Although there are enough reserves of copper, and other metals like nickel and lithium central to decarbonization, the risk is there will be “a mismatch between the timing of increase in demand and when supply meets that demand,” Mike Henry, chief executive officer of BHP Group Ltd., said at a Financial Times mining conference in London on Friday.

Henry’s comments come after a torrid few months for copper, a barometer of economic activity because of its varied applications from construction to electricity transmission.

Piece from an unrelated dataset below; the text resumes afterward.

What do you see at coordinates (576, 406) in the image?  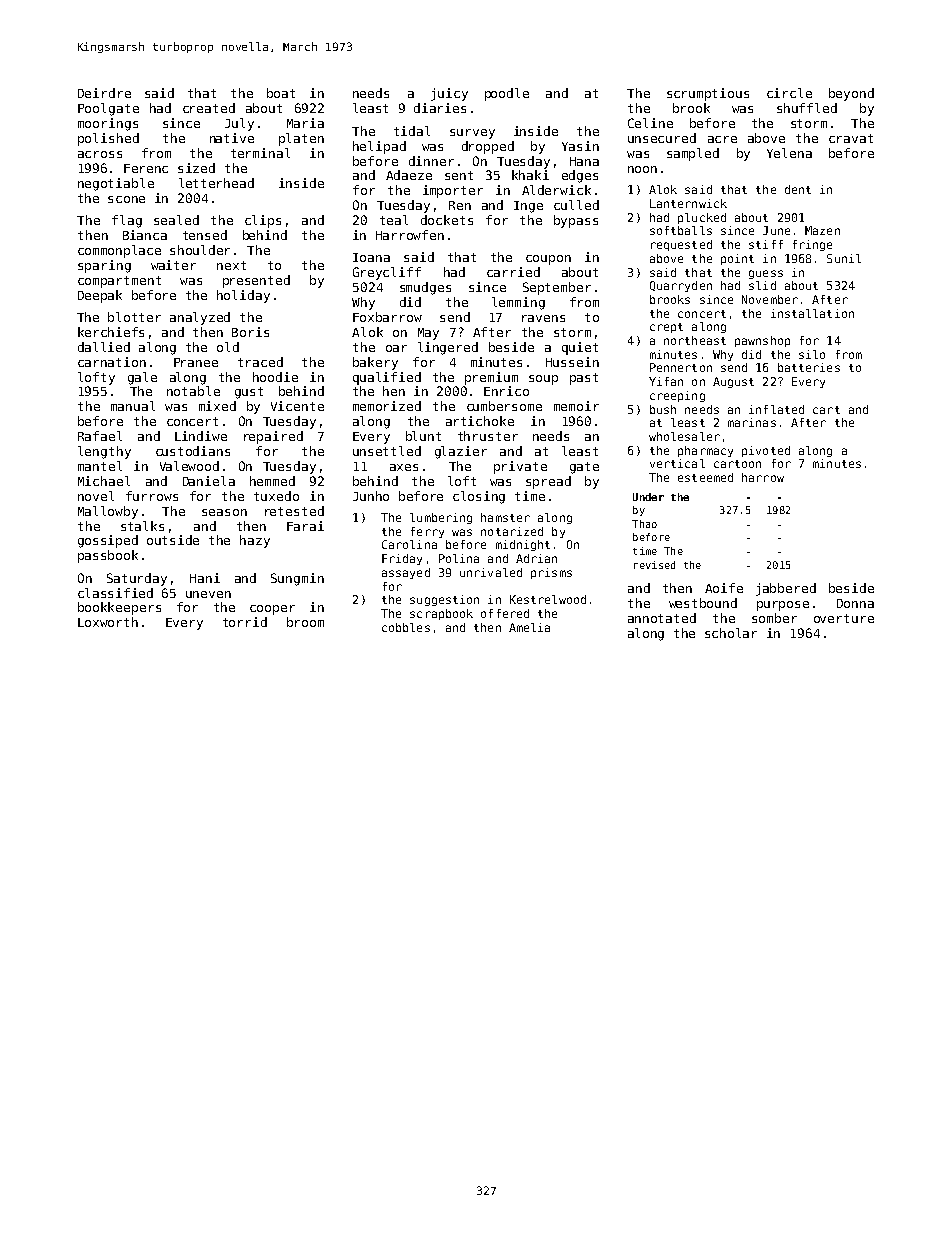 I see `memoir` at bounding box center [576, 406].
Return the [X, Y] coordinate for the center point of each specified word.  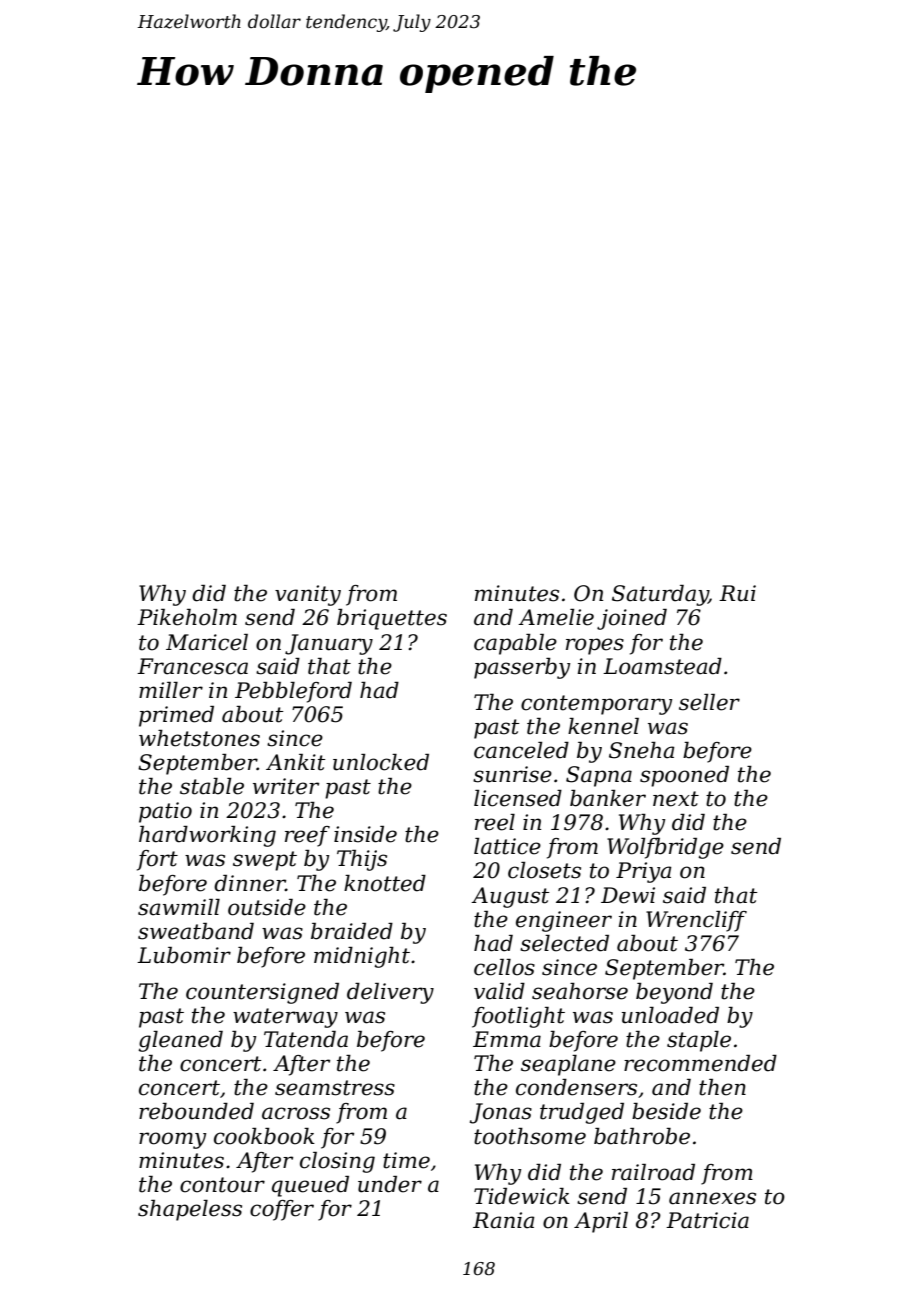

While miners and banks are almost uniformly bullish on the metal’s long-term prospects because of its role in clean energy, prices have dropped by about 30% from the record high hit in March as growth has faltered in the face of rising interest rates.

Henry said the market will be in “a little bit oversupply” in the next few years, before tightening up toward the end of the decade as more easily accessible, richer seams of the metal become difficult to find and mining becomes more complicated.

“There are more issues that need to be addressed in terms of water management, community engagement, broader environmental permitting,” he said. “These things are taking longer. They are more complex.”

On Thursday at the conference, Kosta Bintas, co-head of metals and minerals trading at Trafigura Group, said the energy transition and tight supplies will drive a rebound in copper prices, with stockpiles set to shrink to less than three days of global consumption at the end of the year.

Richard Adkerson, chief executive officer of miner Freeport-McMoRan Inc. said that copper prices don’t reflect a “strikingly tight” physical market.